• **Work item**
Give every line of the records exactly, please, from the first up to and including the one containing "You are a computer-use".

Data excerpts
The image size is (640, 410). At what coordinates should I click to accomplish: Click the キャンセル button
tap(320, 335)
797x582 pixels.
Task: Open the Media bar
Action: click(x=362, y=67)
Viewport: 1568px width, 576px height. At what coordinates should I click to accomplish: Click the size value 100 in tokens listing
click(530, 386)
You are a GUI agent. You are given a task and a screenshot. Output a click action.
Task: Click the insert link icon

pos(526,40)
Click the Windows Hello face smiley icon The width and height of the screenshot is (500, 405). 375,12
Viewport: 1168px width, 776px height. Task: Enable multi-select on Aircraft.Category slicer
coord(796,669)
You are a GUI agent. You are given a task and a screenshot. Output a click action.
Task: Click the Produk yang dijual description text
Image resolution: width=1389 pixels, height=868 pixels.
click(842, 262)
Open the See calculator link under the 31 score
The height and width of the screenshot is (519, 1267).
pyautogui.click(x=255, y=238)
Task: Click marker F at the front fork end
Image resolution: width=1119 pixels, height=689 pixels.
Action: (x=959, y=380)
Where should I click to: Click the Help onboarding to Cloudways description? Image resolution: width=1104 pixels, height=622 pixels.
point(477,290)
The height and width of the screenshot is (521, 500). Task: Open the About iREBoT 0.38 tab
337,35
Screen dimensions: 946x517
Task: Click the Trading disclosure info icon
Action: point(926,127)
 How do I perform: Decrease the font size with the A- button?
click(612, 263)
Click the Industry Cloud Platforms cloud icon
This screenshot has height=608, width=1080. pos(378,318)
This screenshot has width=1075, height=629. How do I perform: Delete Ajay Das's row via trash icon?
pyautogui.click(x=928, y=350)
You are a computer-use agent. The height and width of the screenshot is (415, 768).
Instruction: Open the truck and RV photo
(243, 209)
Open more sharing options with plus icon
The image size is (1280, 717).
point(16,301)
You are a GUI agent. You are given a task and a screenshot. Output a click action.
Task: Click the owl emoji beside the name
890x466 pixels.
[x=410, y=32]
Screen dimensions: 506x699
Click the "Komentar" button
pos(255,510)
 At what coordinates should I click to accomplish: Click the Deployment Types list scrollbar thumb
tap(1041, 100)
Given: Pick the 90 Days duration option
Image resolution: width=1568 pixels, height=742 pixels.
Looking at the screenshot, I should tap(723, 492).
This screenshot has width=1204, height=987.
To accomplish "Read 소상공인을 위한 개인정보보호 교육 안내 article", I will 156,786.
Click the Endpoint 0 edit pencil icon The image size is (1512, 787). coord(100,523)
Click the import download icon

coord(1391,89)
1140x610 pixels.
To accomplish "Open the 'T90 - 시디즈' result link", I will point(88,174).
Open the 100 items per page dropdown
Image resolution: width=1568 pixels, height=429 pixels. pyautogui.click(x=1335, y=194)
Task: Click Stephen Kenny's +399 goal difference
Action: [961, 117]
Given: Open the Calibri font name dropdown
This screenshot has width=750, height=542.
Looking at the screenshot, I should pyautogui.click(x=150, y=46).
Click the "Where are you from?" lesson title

• **Response box**
The image size is (640, 410). At what coordinates should I click to accomplish: Click the キャンセル button
tap(320, 335)
797x582 pixels.
Task: Open the Media bar
Action: click(x=362, y=67)
Viewport: 1568px width, 576px height. At what coordinates should I click to accomplish: Click the size value 100 in tokens listing
click(530, 386)
You are a GUI agent. You are given a task and a screenshot. Output a click action.
Task: Click the insert link icon

pos(526,40)
Click the Windows Hello face smiley icon The width and height of the screenshot is (500, 405). 375,12
Viewport: 1168px width, 776px height. Task: Enable multi-select on Aircraft.Category slicer
coord(796,669)
You are a GUI agent. You are given a task and a screenshot. Output a click action.
Task: Click the Produk yang dijual description text
Image resolution: width=1389 pixels, height=868 pixels.
click(842, 262)
Open the See calculator link under the 31 score
The height and width of the screenshot is (519, 1267).
pyautogui.click(x=255, y=238)
Task: Click marker F at the front fork end
Image resolution: width=1119 pixels, height=689 pixels.
Action: (x=959, y=380)
Where should I click to: Click the Help onboarding to Cloudways description? Image resolution: width=1104 pixels, height=622 pixels.
point(477,290)
The height and width of the screenshot is (521, 500). Task: Open the About iREBoT 0.38 tab
337,35
Screen dimensions: 946x517
Task: Click the Trading disclosure info icon
Action: point(926,127)
 How do I perform: Decrease the font size with the A- button?
click(612, 263)
Click the Industry Cloud Platforms cloud icon
This screenshot has height=608, width=1080. pos(378,318)
This screenshot has width=1075, height=629. How do I perform: Delete Ajay Das's row via trash icon?
pyautogui.click(x=928, y=350)
You are a computer-use agent. The height and width of the screenshot is (415, 768).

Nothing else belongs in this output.